La preuve est ainsi rapportée de l'existence d'un préjudice moral indemnisable à hauteur de la somme de 2000 euros, au paiement de laquelle la société AUTOCHANGE BOURGOIN sera condamnée.

N'apportant cependant aucun justificatif des frais qu'il a dû engager pour assurer ses déplacements (location ou achat d'un véhicule de remplacement, utilisation des transports en commun par exemple), et n'offrant pas même d'établir que le véhicule est effectivement immobilisé depuis la vente, M. [L] sera débouté de sa demande en réparation d'un trouble de jouissance.

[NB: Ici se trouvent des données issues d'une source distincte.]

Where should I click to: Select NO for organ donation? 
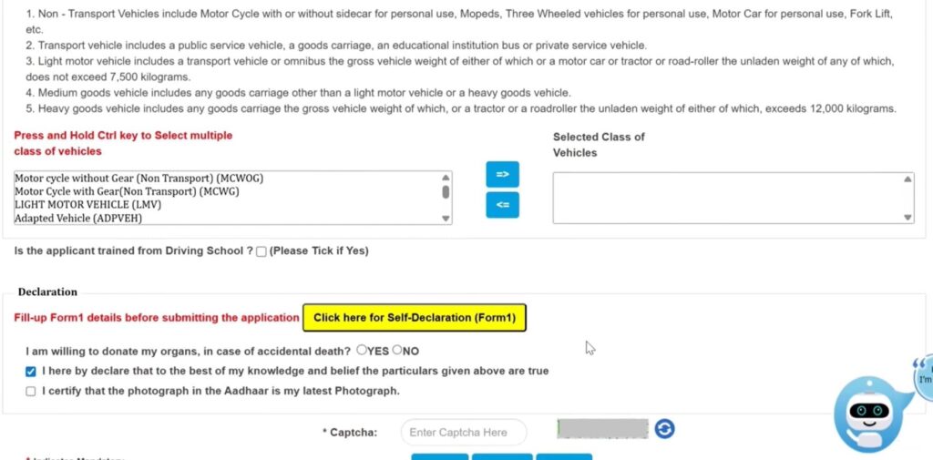(x=397, y=350)
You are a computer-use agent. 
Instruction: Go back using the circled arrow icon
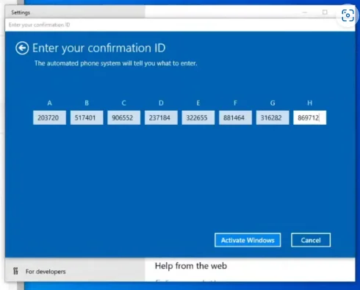pos(22,48)
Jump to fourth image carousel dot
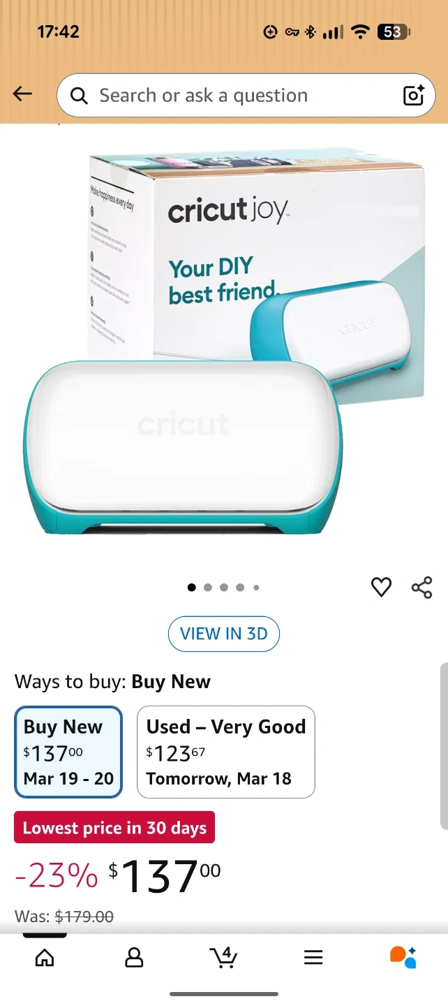448x1006 pixels. pyautogui.click(x=240, y=588)

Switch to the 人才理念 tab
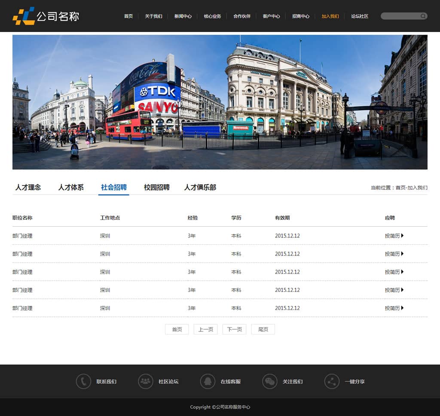[x=28, y=187]

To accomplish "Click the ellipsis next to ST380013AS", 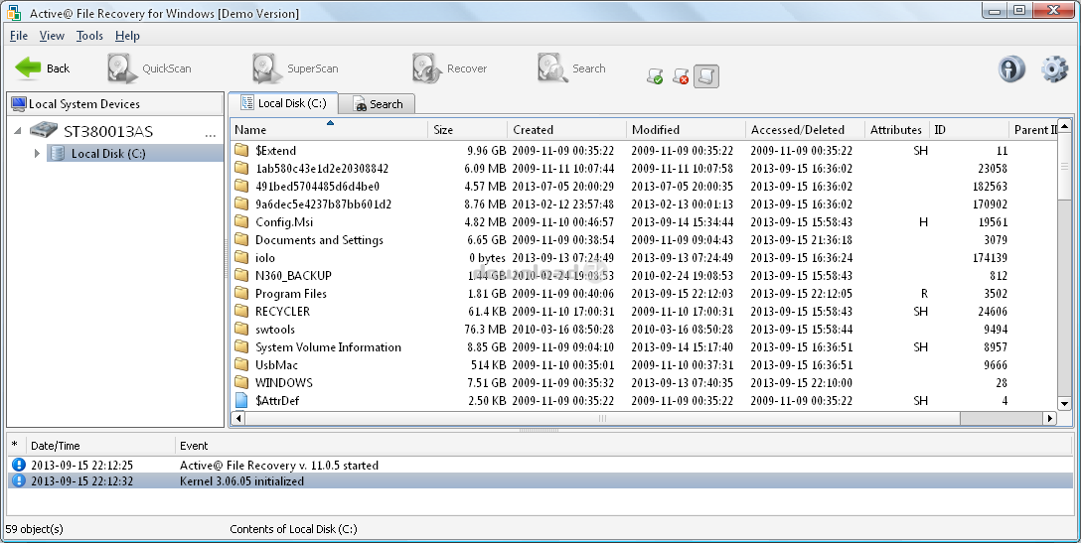I will click(210, 132).
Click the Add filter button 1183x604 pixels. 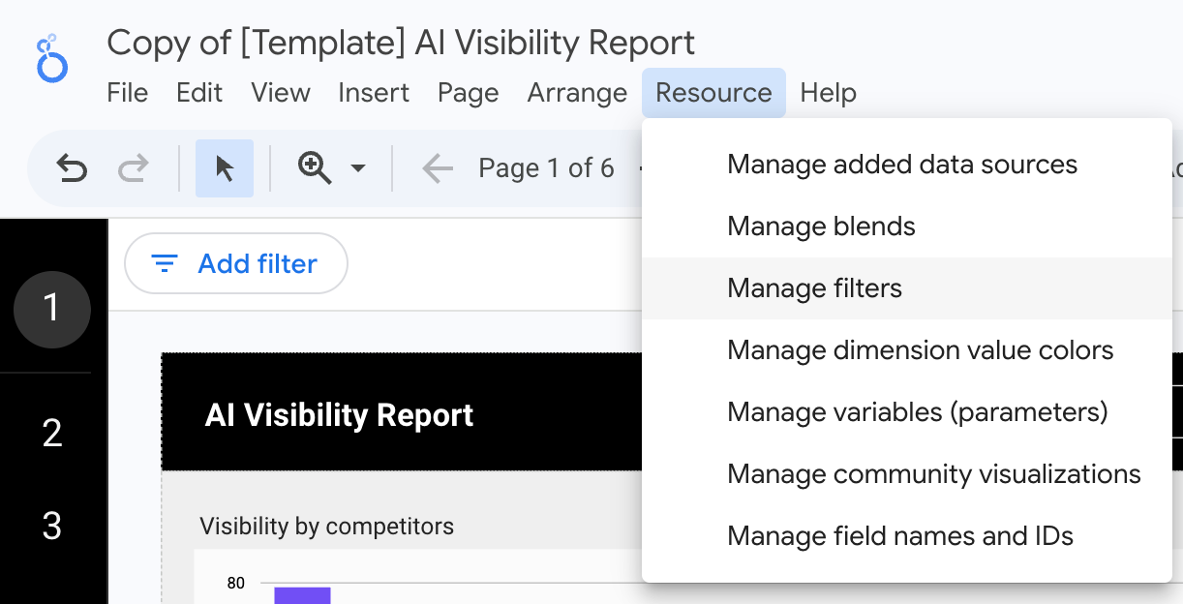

Sur les mesures accessoires

La SARL AUTOCHANGE BOURGOIN, qui succombe, est condamnée aux dépens de première instance et d'appel ; l'équité commande de faire application de l'article 700 du code de procédure civile au profit de M. [L].

Dispositif

PAR CES MOTIFS

La cour, statuant publiquement, par arrêt réputé contradictoire,

Infirme le jugement déféré et statuant à nouveau :

Prononce la résolution de la vente du véhicule Alfa-Romeo de type Giulia immatriculé [Immatriculation 5] intervenue le 10 juillet 2020 entre M. [Z] [L] et la SARL AUTOCHANGE BOURGOIN,

Condamne la SARL AUTOCHANGE BOURGOIN à payer à M. [Z] [L] la somme de 26 710 euros en remboursement du prix d'achat du véhicule,

Dit que M. [Z] [L] devra tenir le véhicule à la disposition de la SARL AUTOCHANGE BOURGOIN qui en reprendra possession à ses frais,

Condamne la SARL AUTOCHANGE BOURGOIN à payer à M. [Z] [L] la somme de 2000 euros en réparation de son préjudice moral,

Déboute M. [Z] [L] de sa demande en réparation d'un trouble de jouissance,

Condamne la SARL AUTOCHANGE BOURGOIN à payer à M. [Z] [L] une indemnité de 2500 euros au titre de l'article 700 du code de procédure civile,

Condamne la SARL AUTOCHANGE BOURGOIN aux entiers dépens de première instance et d'appel.